Modified protein could lead to effective vitiligo therapy

March 4, 2013

A genetically modified protein demonstrated a reversal of vitiligo in lab mice and could lead to therapies for the condition in human patients.

 

A genetically modified protein demonstrated a reversal of vitiligo in lab mice and could lead to therapies for the condition in human patients.

Researchers with Loyola University Chicago Stritch School of Medicine genetically modified one of the amino acids in HSP70i, a protein that plays a crucial role in the autoimmune response that causes vitiligo, according to a university news release. The modification led to a mutant HSP70i, which displaced the normal protein and thus reversed vitiligo’s immune response.

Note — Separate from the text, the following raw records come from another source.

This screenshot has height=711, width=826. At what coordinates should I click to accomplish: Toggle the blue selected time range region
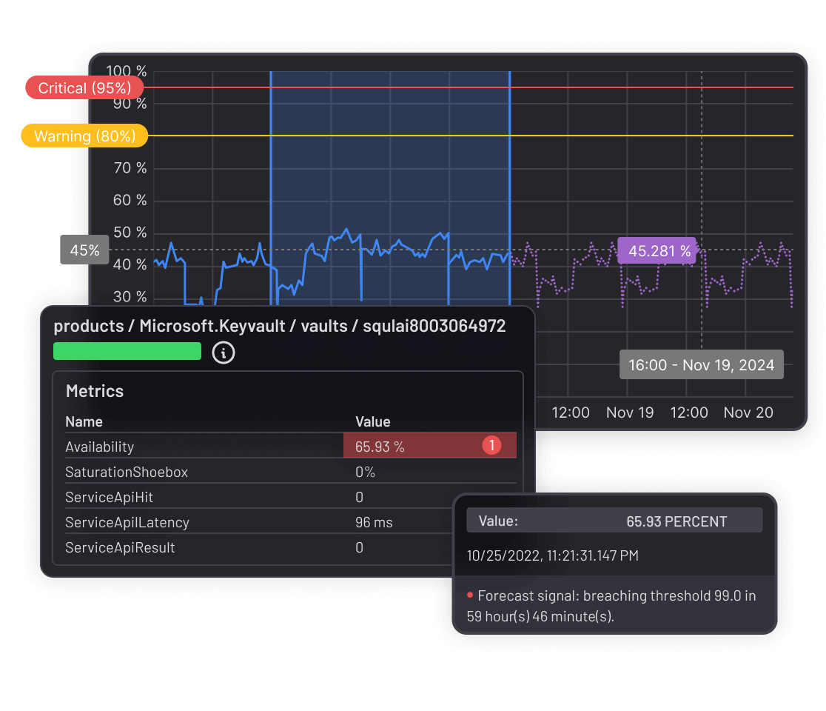pos(390,185)
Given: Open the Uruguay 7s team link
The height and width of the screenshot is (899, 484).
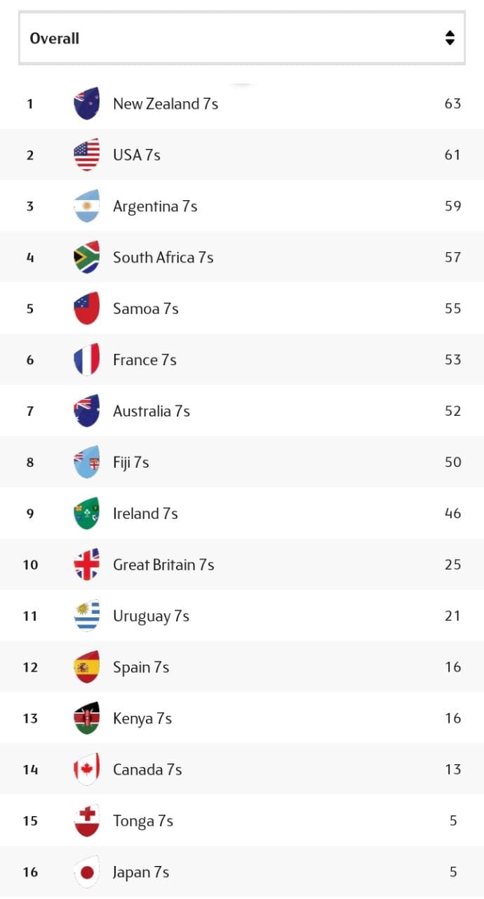Looking at the screenshot, I should pos(151,616).
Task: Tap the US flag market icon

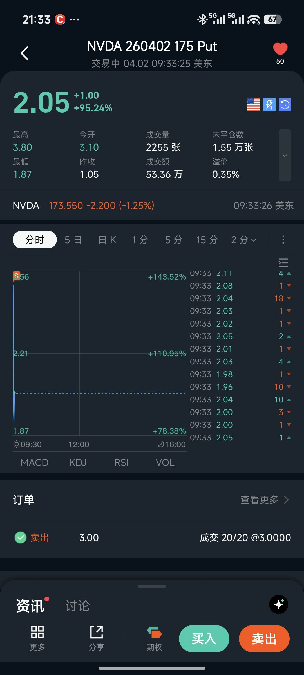Action: point(253,105)
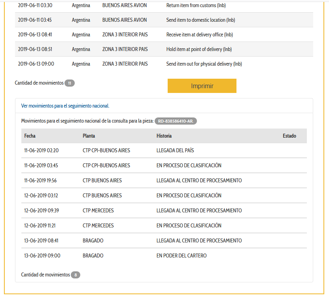
Task: Click the 12-06-2019 03:12 clasificación row
Action: [x=164, y=195]
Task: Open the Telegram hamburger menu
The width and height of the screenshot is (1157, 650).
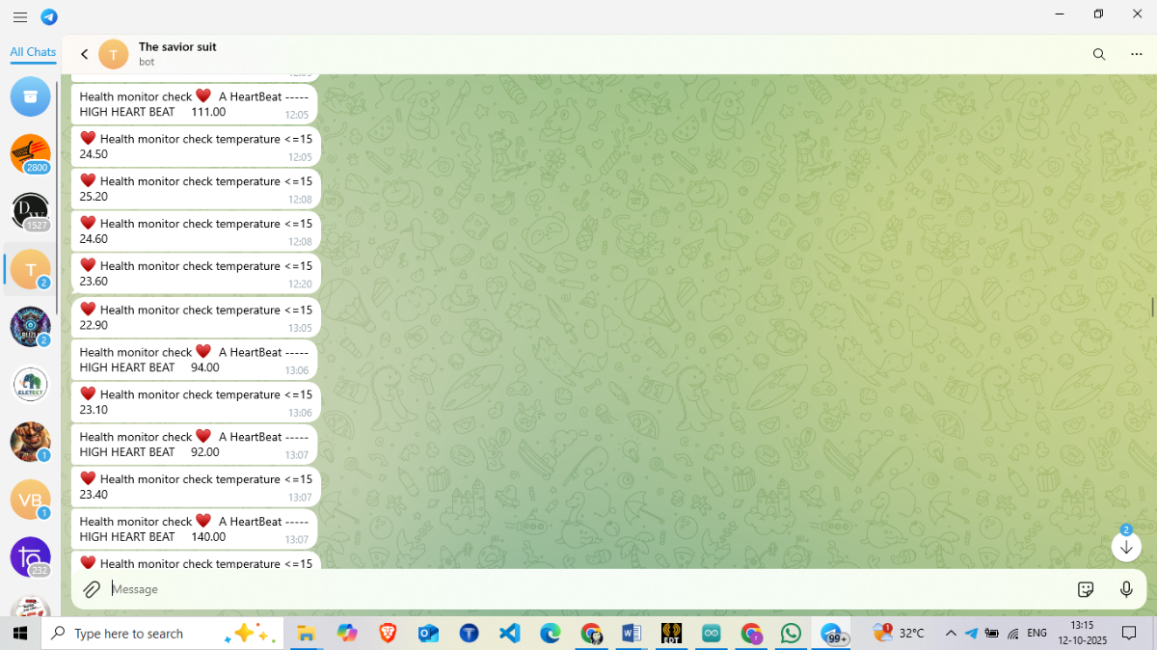Action: [x=20, y=17]
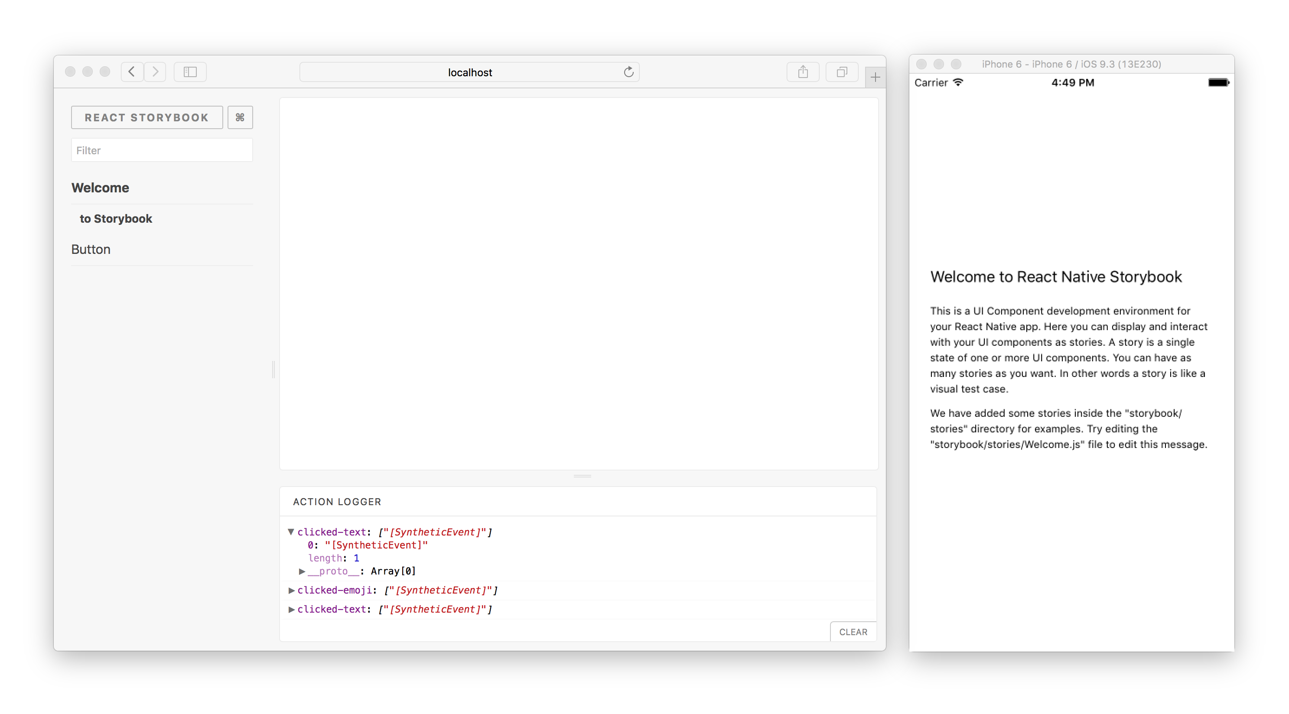Click the sidebar toggle/reader view icon

(x=191, y=73)
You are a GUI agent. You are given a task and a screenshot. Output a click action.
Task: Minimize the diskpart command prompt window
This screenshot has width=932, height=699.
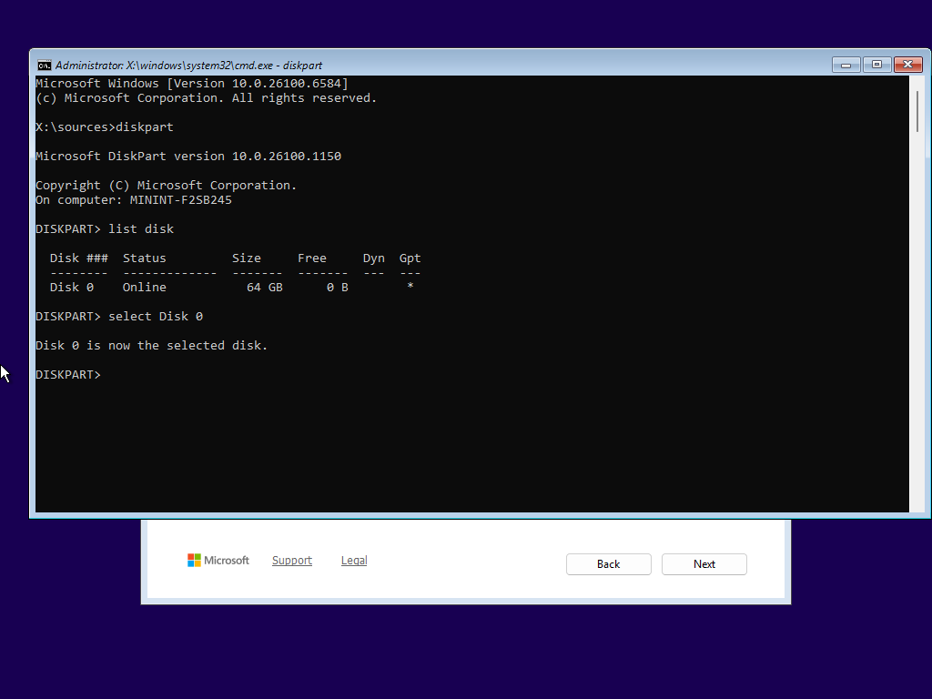point(846,65)
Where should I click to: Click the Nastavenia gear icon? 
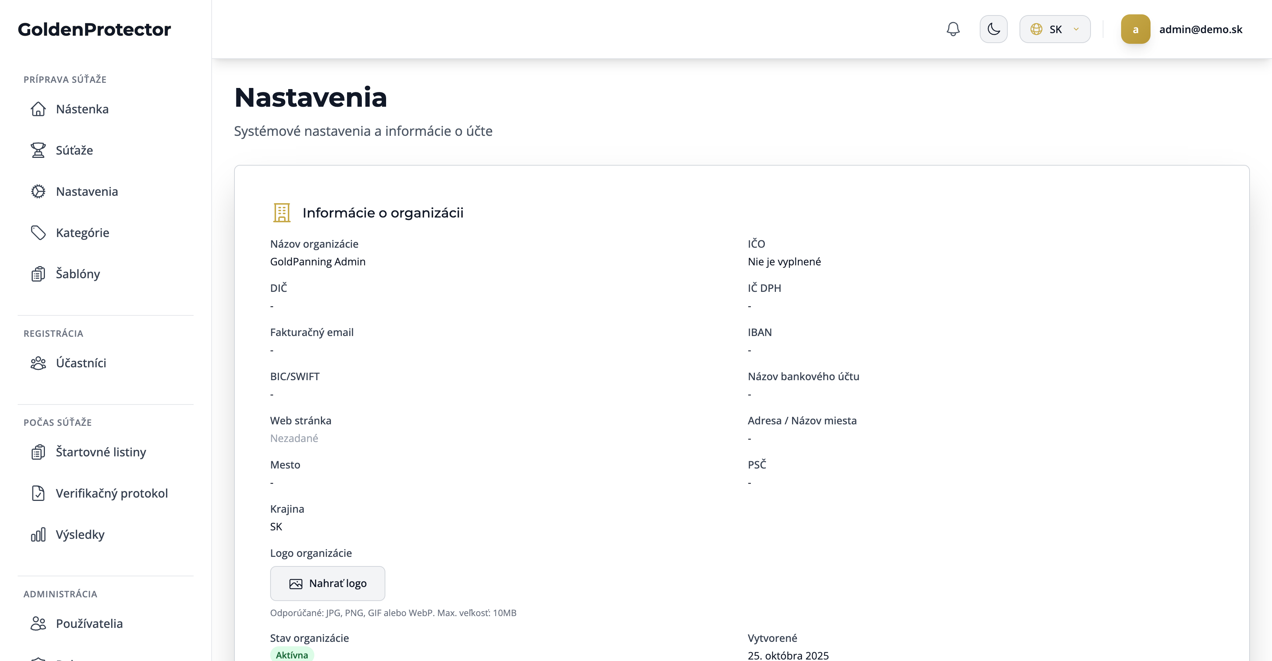pos(38,192)
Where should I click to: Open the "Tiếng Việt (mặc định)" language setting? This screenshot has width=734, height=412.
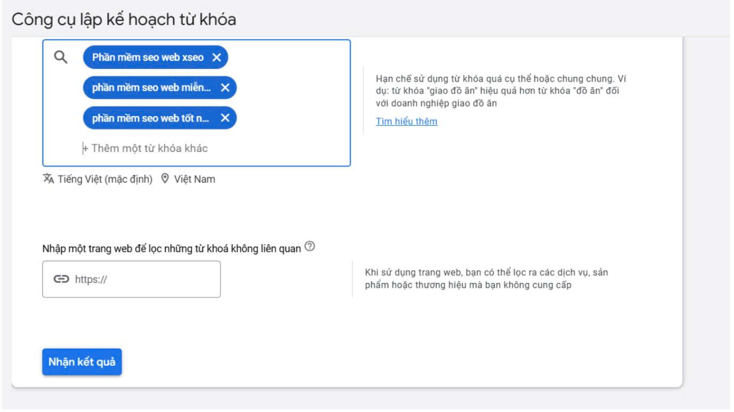105,179
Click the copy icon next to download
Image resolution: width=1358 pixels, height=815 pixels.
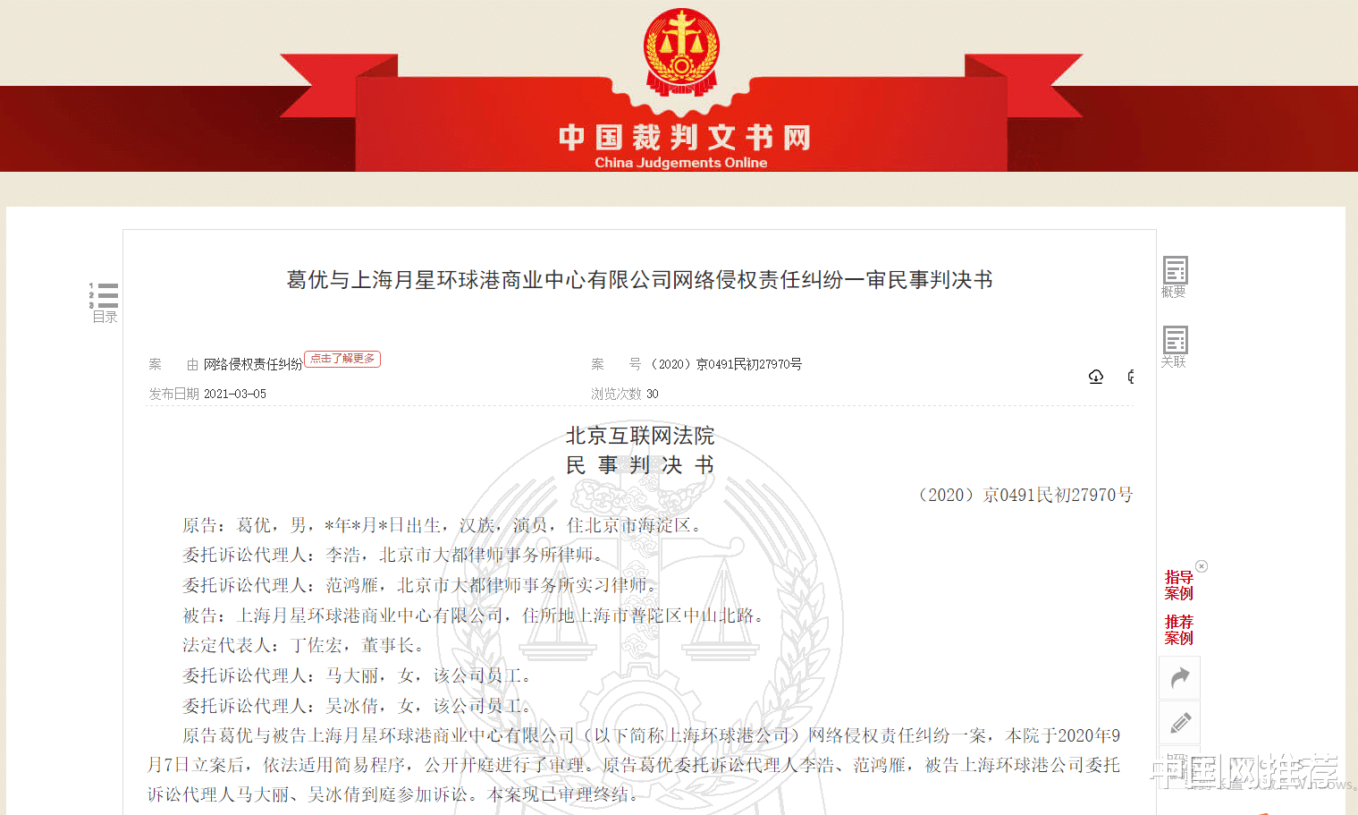point(1130,377)
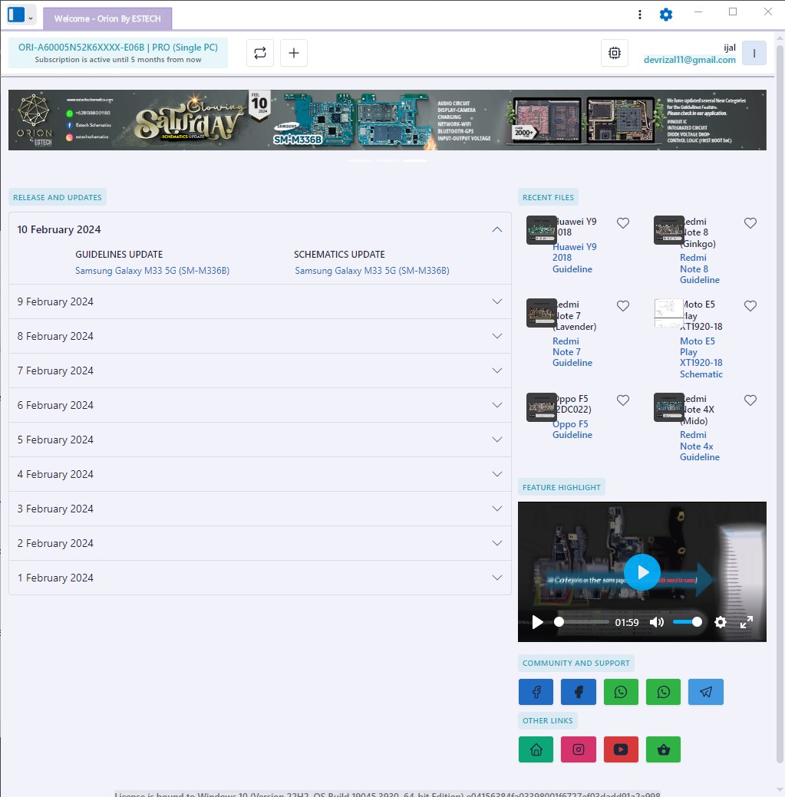Open settings with the blue gear icon
This screenshot has width=785, height=797.
(x=666, y=15)

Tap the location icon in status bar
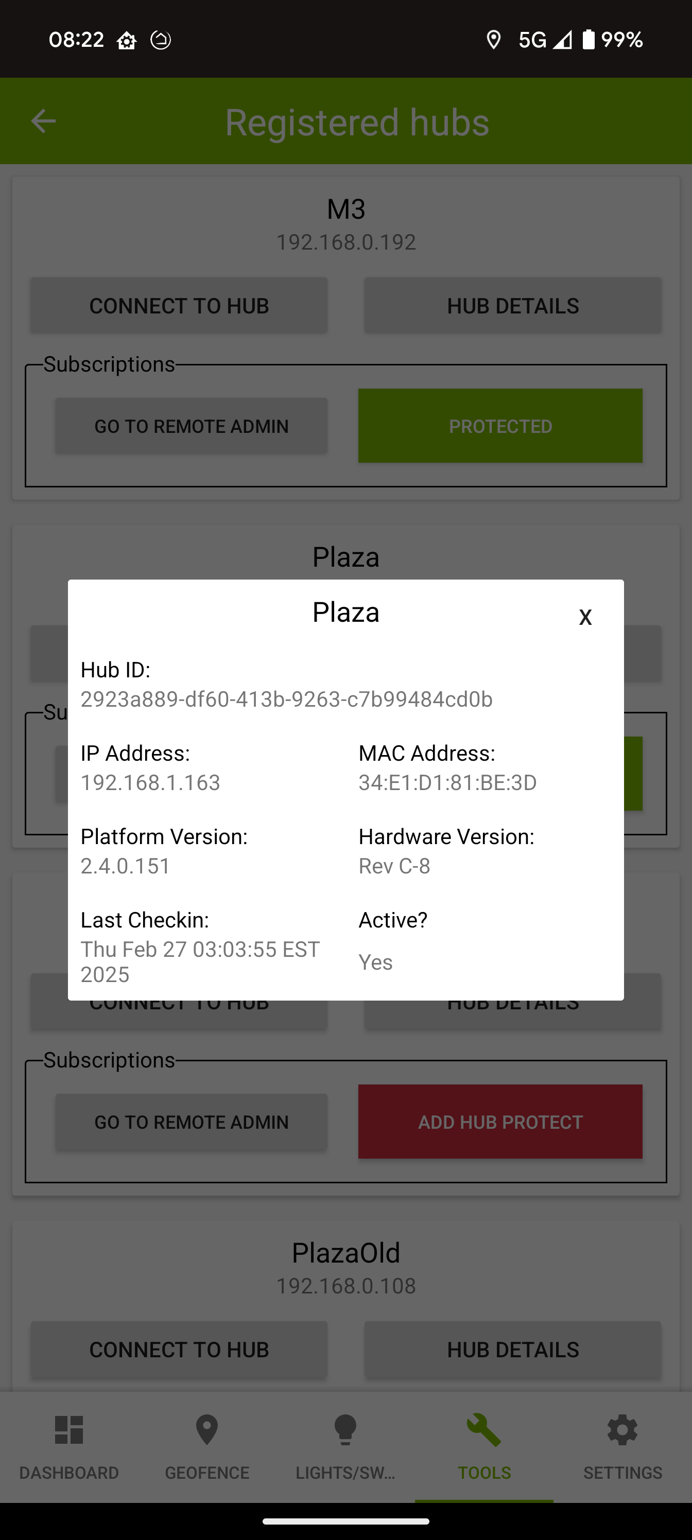coord(493,40)
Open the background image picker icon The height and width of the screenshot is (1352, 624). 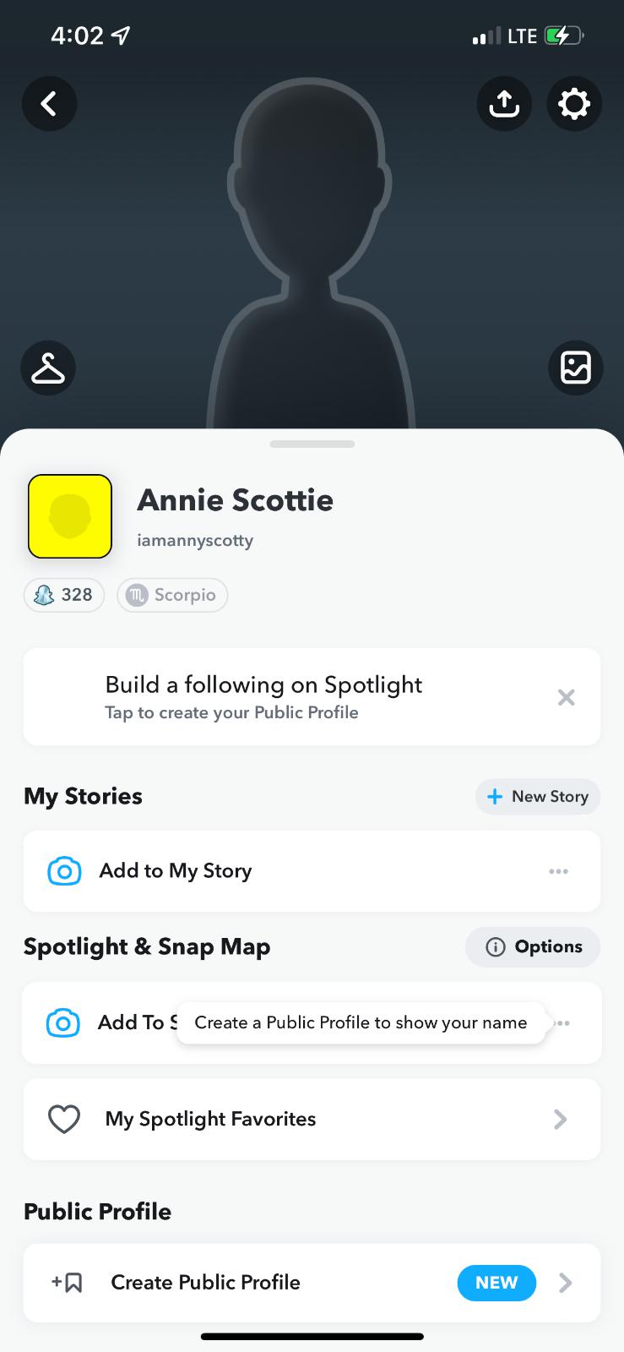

When investigators gave mice with vitiligo the mutant HSP70i, the results were “striking,” according to the news release.

“Mouse fur, which is affected by vitiligo, had the coloring of a salt-and-pepper beard,” the university stated. “But when the mice were vaccinated with mutant HSP70i, the fur turned black,” leaving the mice looking like normal.

Some of the effects that were seen in the mice were also demonstrated in human skin specimens, which demonstrates the potential for therapeutic opportunities in human patients.

Researchers are seeking regulatory approval and funding for a clinical trial in humans. The university has submitted a patent application for the protein.

The study, which was supported by a grant from the National Institutes of Health’s National Institute of Arthritis and Musculoskeletal and Skin Diseases, was reported in Science Translational Medicine.